DP|N|P – Benthic (Triple Moon)
Il fondale marino, strato sabbioso intriso di organismi e sostanze nutritive in cui prosperano i frutti di mare. Benthic è dedicato a questo particolare habitat, la “zona bentonica”, ma è un po’ una scusa per sondare le profondità dell’animo umano. Facile immaginarsi echi attutiti dalle acque, gorgoglii, sorgenti sonore nascoste e misteriose, droni distorti dalle correnti. A queste suggestioni i DP|N|P aggiungono vocalizzi femminili dall’impressione rituale e onirica. Stefano De Ponti all’elettronica, chitarra preparata e field recordings, Vincenzo Nazzaro alla chitarra ed effetti e Cristina Pullano alla voce: una collaborazione a distanza dalle atmosfere immote (concretizzatasi nell’arco di due anni) che se fosse stata disponibile solo un paio di mesi prima avrebbe potuto salvare dei malcapitati dai disgustosi assalti reggaeton delle spiagge nostrane. Musica per assopirsi al sole, o per sognare di farlo.
Fennesz & Ozmotic – Aireffect (Folk Wisdom/SObject)

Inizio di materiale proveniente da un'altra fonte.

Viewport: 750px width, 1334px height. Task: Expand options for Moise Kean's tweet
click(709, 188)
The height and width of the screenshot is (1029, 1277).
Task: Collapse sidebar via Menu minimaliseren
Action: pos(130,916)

Prestigiosa collaborazione per il duo torinese degli Ozmotic, che per questo progetto si avvale dell’apporto del notissimo sperimentatore austriaco. Annunci istituzionali preregistrati che si mescolano a richiami di fruttivendoli, campanacci delle greggi e bassi atmosferici, background magmatico per una colonna sonora noir destrutturata, dalla tensione sottile e inspiegabile messa in evidenza dalle trame del sax. Ritmi tenuti alla catena talvolta si palesano in ricordi anni Novanta. Fennesz ha abituato chi lo conosce a soluzioni ben più azzardate, comunque Aireffect è un album ben congegnato, dalle atmosfere notturne e urbane, segnato da una malinconia di fondo che viene chiarita nella traccia conclusiva: vi compare un messaggio in segreteria telefonica (gli anni Novanta, ancora) di un’innamorata, con tutta probabilità respinta.